Are security professionals so burned out by aggressive cybersecurity marketing that they’re giving up on discovering new and innovative solutions? What are the best ways for cyber professionals to discover new solutions?



Check out this post and discussion for the basis of our conversation on this week’s episode co-hosted by me, David Spark (@dspark), the creator of CISO Series and Allan Alford (@AllanAlfordinTX), CISO at Mitel.  Our guest for this episode is Yaron Levi (@0xl3v1), CISO, Blue Cross and Blue Shield of Kansas City.

Got feedback? Join the conversation on LinkedIn.

Thanks to this week’s podcast sponsor, ComplianceForge

ComplianceForge is a business accelerator. ComplianceForge offers a full-stack of cybersecurity documentation that ranges from policies and standards, to controls, metrics, procedures and program-level documentation to provide evidence of due diligence in managing risk, vulnerabilities, secure design and other pertinent areas that requires clear and concise documentation.

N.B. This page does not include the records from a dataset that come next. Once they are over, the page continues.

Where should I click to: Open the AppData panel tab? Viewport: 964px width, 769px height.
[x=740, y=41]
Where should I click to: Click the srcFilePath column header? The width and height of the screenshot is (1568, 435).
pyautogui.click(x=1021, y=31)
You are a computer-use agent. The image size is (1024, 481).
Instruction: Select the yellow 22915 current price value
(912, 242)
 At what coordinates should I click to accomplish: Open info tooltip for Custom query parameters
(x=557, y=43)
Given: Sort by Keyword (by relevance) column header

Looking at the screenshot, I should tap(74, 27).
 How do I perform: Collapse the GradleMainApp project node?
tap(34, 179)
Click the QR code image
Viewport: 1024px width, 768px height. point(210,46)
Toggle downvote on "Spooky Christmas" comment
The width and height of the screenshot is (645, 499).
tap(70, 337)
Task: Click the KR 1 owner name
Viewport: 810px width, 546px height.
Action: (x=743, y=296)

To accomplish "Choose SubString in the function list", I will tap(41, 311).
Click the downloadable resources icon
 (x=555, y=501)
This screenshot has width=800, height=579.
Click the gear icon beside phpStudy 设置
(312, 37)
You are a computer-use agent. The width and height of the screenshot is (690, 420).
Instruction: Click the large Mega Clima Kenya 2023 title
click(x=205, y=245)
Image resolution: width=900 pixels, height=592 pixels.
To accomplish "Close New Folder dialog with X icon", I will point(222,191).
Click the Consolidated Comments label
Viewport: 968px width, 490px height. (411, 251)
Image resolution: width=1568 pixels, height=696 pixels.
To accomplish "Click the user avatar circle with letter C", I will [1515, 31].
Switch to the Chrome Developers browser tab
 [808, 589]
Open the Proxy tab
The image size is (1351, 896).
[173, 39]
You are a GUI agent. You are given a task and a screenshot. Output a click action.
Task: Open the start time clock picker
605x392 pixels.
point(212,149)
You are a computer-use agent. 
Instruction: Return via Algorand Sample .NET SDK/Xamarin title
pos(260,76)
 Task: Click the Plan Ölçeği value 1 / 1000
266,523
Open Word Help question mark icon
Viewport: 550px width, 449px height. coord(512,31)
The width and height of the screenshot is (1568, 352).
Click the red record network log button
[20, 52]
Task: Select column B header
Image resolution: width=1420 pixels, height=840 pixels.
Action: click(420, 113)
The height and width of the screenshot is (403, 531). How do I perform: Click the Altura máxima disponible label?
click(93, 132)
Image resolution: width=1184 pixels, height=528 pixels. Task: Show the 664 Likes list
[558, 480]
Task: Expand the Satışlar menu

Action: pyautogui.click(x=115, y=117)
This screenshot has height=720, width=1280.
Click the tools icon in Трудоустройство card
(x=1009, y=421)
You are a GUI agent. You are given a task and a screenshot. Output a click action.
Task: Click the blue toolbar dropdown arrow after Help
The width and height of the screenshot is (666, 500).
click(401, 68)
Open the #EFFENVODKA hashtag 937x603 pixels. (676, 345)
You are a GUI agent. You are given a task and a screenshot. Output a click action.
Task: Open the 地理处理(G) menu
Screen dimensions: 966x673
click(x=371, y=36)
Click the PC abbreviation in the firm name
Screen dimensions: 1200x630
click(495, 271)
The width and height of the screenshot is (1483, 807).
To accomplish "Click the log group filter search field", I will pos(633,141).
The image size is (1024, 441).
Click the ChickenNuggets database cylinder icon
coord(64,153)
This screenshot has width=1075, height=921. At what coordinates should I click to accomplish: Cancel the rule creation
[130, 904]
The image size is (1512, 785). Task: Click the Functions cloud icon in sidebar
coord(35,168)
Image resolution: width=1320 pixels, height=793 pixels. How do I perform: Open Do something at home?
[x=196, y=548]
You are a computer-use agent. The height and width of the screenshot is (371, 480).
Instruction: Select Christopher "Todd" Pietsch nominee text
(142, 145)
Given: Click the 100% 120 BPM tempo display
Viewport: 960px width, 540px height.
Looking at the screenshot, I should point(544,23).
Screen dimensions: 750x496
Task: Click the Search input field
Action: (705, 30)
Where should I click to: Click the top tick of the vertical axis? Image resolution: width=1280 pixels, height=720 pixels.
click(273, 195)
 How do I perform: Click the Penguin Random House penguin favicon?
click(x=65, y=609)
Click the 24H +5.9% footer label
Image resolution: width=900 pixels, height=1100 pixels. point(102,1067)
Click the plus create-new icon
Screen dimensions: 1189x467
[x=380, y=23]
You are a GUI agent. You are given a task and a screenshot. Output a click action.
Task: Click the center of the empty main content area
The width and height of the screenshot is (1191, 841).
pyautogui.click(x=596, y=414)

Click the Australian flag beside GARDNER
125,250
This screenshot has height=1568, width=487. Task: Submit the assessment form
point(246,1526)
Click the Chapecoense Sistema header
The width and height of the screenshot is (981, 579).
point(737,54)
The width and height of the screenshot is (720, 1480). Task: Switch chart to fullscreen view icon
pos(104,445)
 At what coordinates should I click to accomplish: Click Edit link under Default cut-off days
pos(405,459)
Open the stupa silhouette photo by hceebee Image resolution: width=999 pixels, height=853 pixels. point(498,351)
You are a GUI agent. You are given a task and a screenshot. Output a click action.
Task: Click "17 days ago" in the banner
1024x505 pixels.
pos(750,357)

On this episode of Defense in Depth, you’ll learn:

  • The two tactics of carpet bombing with marketing emails and cold calls are universally hated, but they must produce results and that’s why they continue.
  • If a CISO wants to discover new solutions, they must expose themselves somehow to what’s out there. New solutions aren’t magically going to land in your lap.
  • Many CISOs rely on their networks of CISOs but that can limit your thinking if none of the CISOs are willing to venture outside of the group.
  • Don’t rely on your own discovery. Task your staff members to do it as well. Encourage and reward the showing of new ideas to the group which can and will foster disruption and innovation.
  • You need a trusted partner, a reseller, or a vendor who can be your eyes and ears. Finding that trusted partner doesn’t come easily, but when you find it, hold onto it because you’re going to need them.
  • Your trusted partner should be proactive about giving you quarterly updates.
  • Large conferences and vendor emails act as touch points, but they don’t act as a valuable source of information.
  • Engage in smaller local conferences where you can meet and build trust with your local experts.
  • If you do go to a large conference, and you walk the trade show floor, aim for the edges where you find the smaller companies.
  • Best advice for CISOs was to create a form for vendors to fill out if they want the chance to meet with you.
  • Yelp-like review sites have questionable credibility, but they are a touch point in tool discovery. Lean on podcasts and discussion groups, such as Slack.